The differences in stimulus to support populations are considerable, with an undesirable setback in poverty and food security in mainly low-income countries. Other differences are related to the battle between the virus and vaccine availability. Vaccinations have started in most emerging markets, but the pace of rollouts varies considerably across countries. It is not helping that vaccinations are flowing slowly to low-income countries. In fact, it has become more evident over the past few months that in the race to get vaccines the poorest countries often pull the short straw.
Repairing the ship while sailing the COVID-19 waves
Therefore, for emerging markets, the most immediate challenge is being able to maintain stimulus until the virus is under control.
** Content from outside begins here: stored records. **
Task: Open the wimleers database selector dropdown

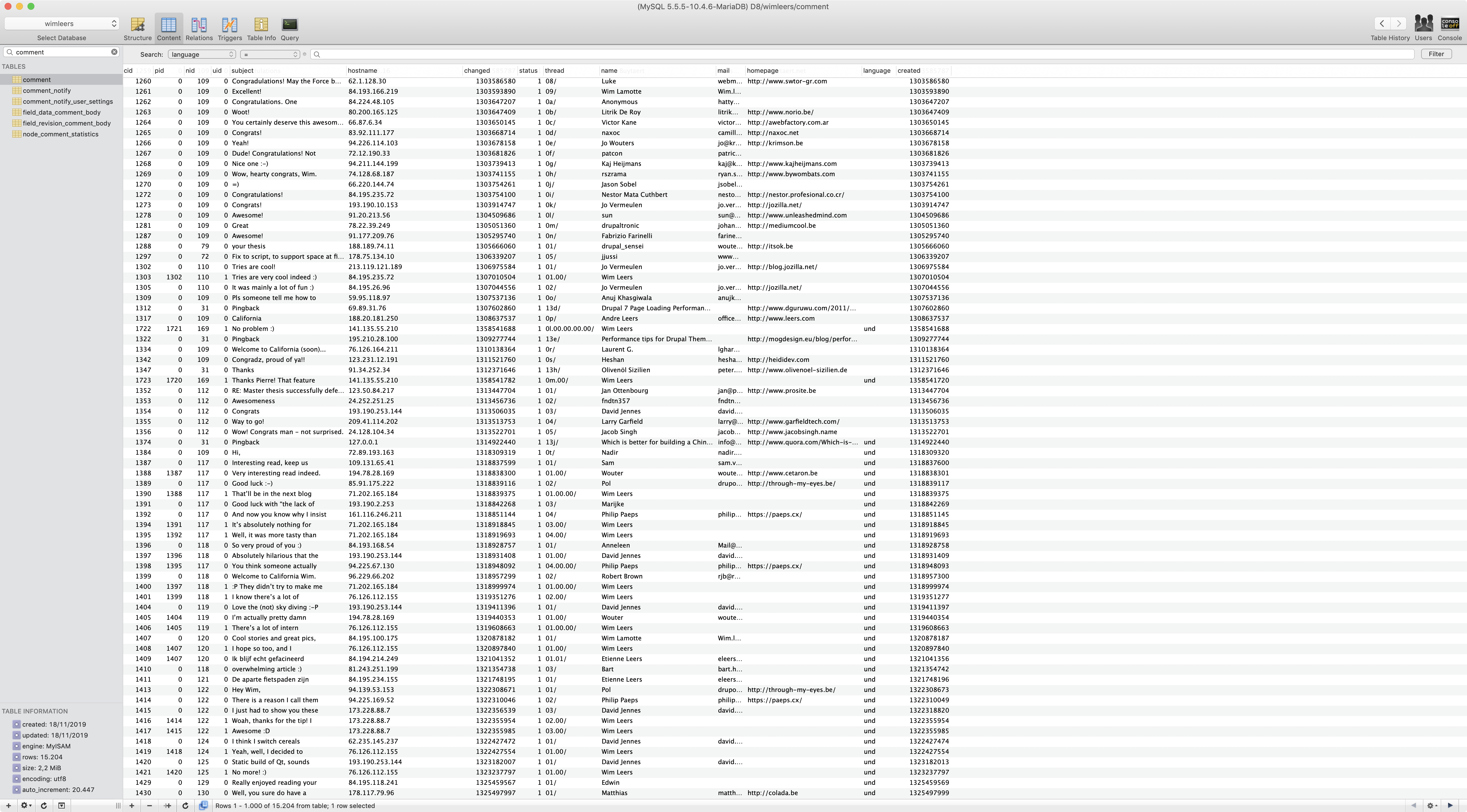Action: point(62,23)
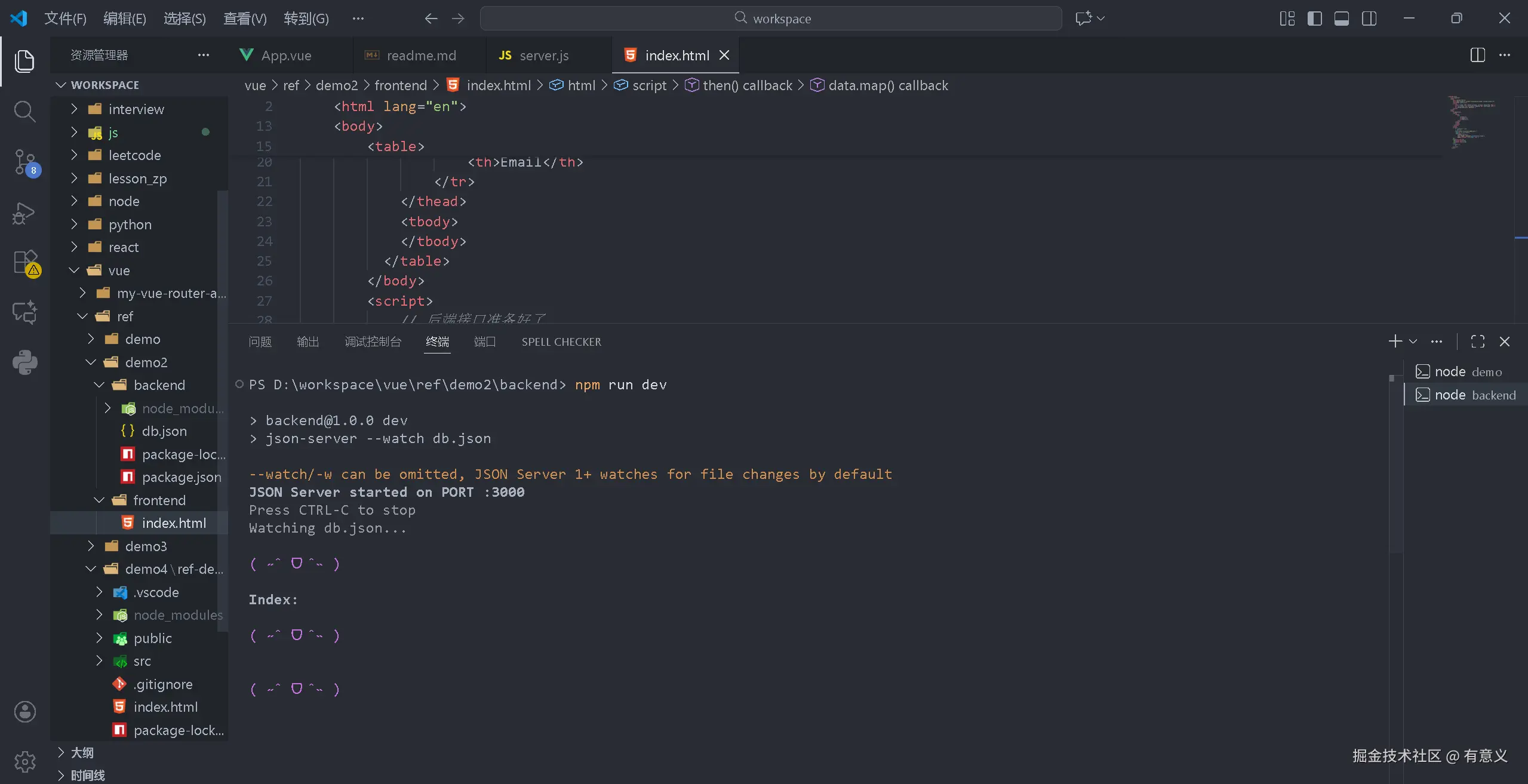Split the editor to the right
This screenshot has height=784, width=1528.
pos(1477,55)
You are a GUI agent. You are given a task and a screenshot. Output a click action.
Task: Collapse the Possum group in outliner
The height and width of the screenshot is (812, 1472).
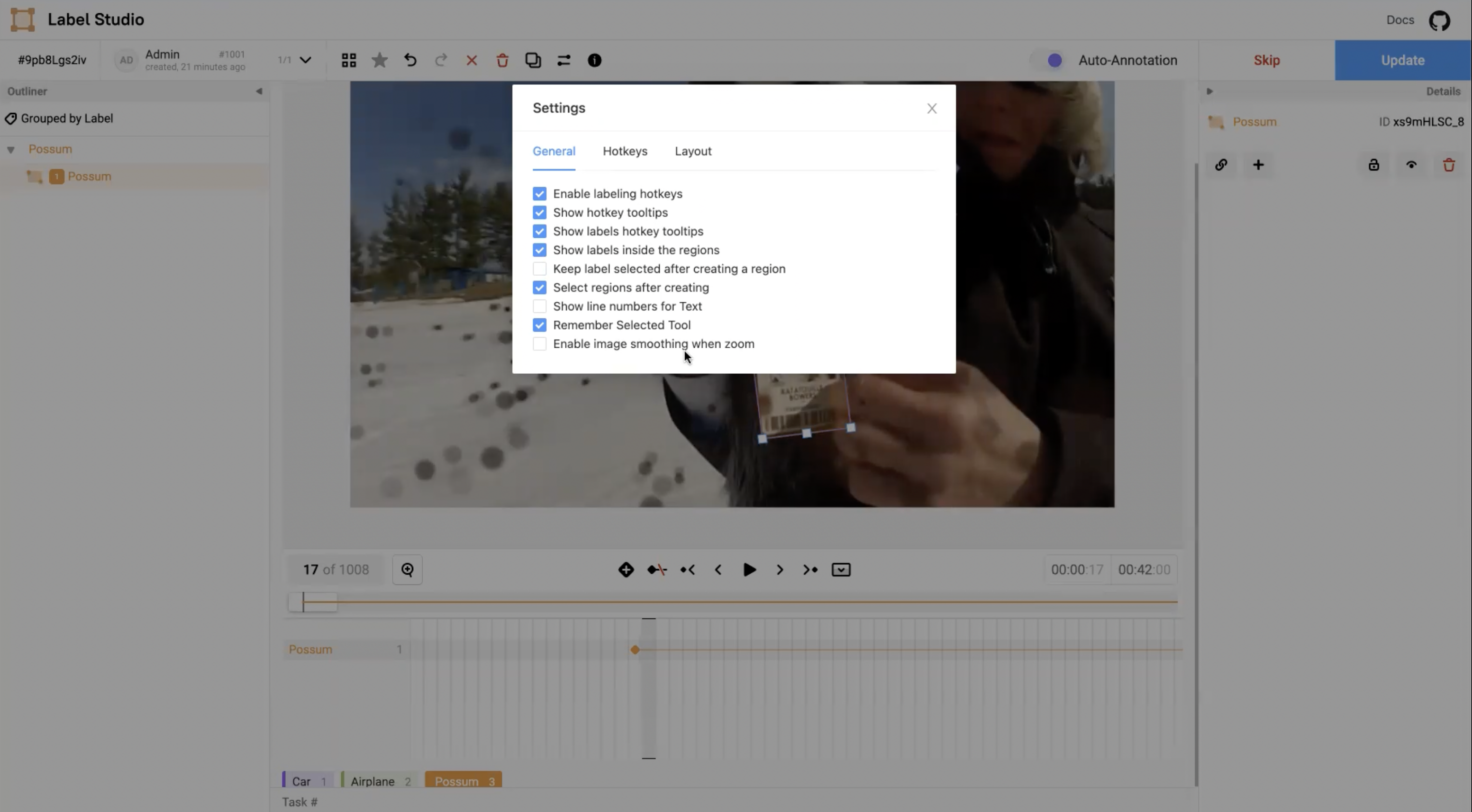pyautogui.click(x=11, y=150)
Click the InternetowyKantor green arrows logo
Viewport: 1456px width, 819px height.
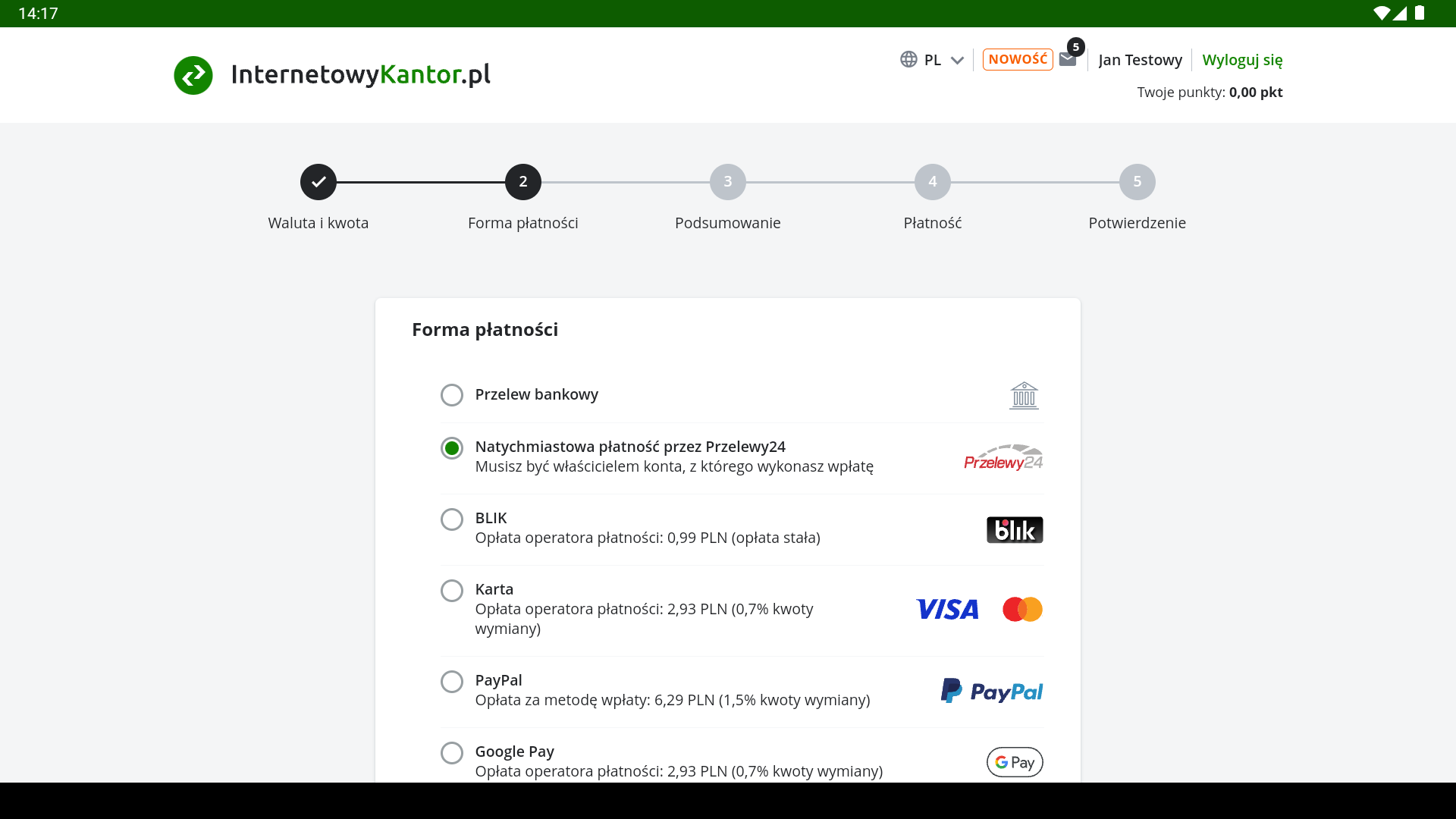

The costs for governments are piling up and inequality is escalating. That is why more hands are needed in rebuilding a more sustainable economy.
Collaborating in impact investments that require capital allocation towards productive activities, such as building structures, improving human capital and working with digital technology by sharing information and knowledge, as well as financing can help us move at a faster pace. Just an example of the impact of collaboration, we are co-financing a large-scale mini grid renewable energy investment that is making it possible for Nigeria to access affordable energy for schools households and small firms.
Our task in the coming time will be to push forward for a more inclusive economy that is in balance with our environment. The pandemic has proven already that it is difficult even in times of crisis to persuade governments and citizens to work together in common interest. But there is no other choice given the urgency and the dimension of the challenges.